Mata

What defines a life?
This is the question I asked myself since I was a little girl, watching my sister be swept away in the tsunami that plagued our hometown.
This is the question I would ask myself when Adam's plane went down.
What I told myself when I left my parents, family and homeland forever.
When Shiva destroyed my family - the only thing I had left.
So what defines a life?
Is it the choices we make?
The prayers that we pray?
The lovers we breathe life into?
The songs we sing?
The air we breathe?
Sometimes we can sugarcoat it. Make ourselves believe that because of X, Y, and Z there were certain things we did or said. Sins we committed that made our life turn into what it was. Who we are.
I disagree with that statement. I went into every situation hoping for the best and with the greatest intention.
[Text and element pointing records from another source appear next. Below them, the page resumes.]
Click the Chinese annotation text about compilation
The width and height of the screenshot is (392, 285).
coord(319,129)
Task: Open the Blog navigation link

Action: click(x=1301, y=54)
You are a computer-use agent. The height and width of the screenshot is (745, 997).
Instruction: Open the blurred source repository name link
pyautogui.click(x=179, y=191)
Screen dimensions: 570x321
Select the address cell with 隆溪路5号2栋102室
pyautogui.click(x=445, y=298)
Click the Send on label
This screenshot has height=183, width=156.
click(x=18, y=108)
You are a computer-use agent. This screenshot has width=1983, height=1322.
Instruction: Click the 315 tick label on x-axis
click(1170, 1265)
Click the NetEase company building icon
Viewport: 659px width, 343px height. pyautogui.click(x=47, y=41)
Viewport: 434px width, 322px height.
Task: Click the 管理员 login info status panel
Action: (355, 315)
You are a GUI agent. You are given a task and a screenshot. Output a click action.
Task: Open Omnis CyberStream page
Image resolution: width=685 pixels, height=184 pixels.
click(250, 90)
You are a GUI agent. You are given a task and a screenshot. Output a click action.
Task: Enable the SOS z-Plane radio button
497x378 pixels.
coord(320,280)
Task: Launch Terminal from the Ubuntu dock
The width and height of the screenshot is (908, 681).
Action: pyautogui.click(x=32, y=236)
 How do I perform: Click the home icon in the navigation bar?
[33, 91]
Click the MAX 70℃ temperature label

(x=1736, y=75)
I never wished to inflict a malice upon myself. It just turned out that what I wished I could do, the things I had hoped to accomplish, they all turned to dust. Turned to failure because I wasn't prepared. I couldn't make the right decisions when there was something governing me from above. An invisible source we cannot see.
I was a tomboy growing up. I was always playing with the village boys. Jumping off from cliffs. Diving to the bottom of the seafloor to hunt for pearls. Sometimes I saw whale sharks. Sometimes, I got to pet them.
I had an older brother, a dad, a mom, and a younger sister. My youngest sister was my favorite because she was the only person who loved to listen to my stories - no matter how ridiculous they were.